U-Substitution

[dsheller]

Alright I have the integral x^3 / 1 + x^2
Thus far I have gotten to

1/2 integral u / 1 + u du but after that I have no idea what to do, or if that is even right. If anyone could shed some light on how to do this that would be great!

[Glaysher]

I assume you mean integral of x³/(1 + x²) dx

Try substitution u = 1 + x²

Then du/dx = 2x

So dx = (1/2x) du

So integral becomes integral of x³/(u2x) du

integral of (x²/u) du

But u = 1 + x²

So x² = u - 1

so integral of [(u - 1)/u] du

integral of 1 - (1/u) du

u - ln u + c

1 + x² - ln (1 + x²) + c

[Mattywoo2]

I got the same answer by simply playing with the x's.

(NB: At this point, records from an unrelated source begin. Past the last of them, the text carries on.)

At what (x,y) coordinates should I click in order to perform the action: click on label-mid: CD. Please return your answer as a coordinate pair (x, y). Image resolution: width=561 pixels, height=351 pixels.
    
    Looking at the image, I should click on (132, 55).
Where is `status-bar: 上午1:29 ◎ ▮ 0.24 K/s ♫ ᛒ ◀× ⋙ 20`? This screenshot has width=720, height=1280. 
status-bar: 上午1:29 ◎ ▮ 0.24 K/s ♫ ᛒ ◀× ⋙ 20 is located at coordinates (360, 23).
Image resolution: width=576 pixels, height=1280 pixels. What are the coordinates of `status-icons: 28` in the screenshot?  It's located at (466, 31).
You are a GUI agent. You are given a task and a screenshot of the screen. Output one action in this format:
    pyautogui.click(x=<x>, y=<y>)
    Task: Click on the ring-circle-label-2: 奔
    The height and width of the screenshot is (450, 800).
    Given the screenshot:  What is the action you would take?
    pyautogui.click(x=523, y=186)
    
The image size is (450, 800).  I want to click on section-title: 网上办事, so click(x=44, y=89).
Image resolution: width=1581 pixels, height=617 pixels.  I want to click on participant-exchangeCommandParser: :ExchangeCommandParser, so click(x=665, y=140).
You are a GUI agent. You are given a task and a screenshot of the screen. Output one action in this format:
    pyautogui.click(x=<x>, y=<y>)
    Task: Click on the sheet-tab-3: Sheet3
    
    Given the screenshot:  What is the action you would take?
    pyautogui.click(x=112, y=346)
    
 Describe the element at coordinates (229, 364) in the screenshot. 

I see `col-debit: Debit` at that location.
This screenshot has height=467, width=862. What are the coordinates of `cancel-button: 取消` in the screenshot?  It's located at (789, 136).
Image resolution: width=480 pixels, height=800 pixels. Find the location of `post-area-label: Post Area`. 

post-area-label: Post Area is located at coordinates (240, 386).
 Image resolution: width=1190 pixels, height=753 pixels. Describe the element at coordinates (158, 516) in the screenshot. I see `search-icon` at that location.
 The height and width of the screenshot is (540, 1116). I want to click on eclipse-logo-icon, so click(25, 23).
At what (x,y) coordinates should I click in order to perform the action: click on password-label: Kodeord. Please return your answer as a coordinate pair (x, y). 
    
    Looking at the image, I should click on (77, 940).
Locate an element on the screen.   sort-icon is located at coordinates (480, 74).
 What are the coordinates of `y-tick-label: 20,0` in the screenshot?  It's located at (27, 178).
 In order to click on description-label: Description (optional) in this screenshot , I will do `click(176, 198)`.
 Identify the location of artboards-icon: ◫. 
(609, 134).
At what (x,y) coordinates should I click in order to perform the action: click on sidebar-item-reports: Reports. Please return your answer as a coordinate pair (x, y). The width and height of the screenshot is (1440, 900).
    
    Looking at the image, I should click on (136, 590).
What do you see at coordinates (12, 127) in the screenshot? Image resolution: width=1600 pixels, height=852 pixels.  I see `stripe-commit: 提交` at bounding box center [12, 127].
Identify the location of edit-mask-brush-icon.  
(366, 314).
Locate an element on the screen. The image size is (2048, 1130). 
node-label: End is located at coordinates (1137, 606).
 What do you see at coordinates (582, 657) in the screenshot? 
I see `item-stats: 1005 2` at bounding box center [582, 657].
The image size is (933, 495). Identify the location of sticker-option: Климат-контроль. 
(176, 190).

If you write the numerator x^3 as x(1+x²) - x then you have the form

x(1+x²)/(1+x²) - x/(1+x²)

x - x/(1+x²)

Integrating gives

1/2 x² - 1/2 ln(1+x²) + c

(our c's are different, that is all)

[Dross]

Integrating gives

1/2 x² - 1/2 ln(1+x²) + c

(our c's are different, that is all)

On the contrary, your answers are different because Glaysher left out a factor of ¹/₂ between the 5th and 6th line of his post. The answer is indeed ¹/₂x² - ¹/₂ln(1+x²) + constant.

[Glaysher]

On the contrary, your answers are different because Glaysher left out a factor of ¹/₂ between the 5th and 6th line of his post. The answer is indeed ¹/₂x² - ¹/₂ln(1+x²) + constant.

Yes, how annoying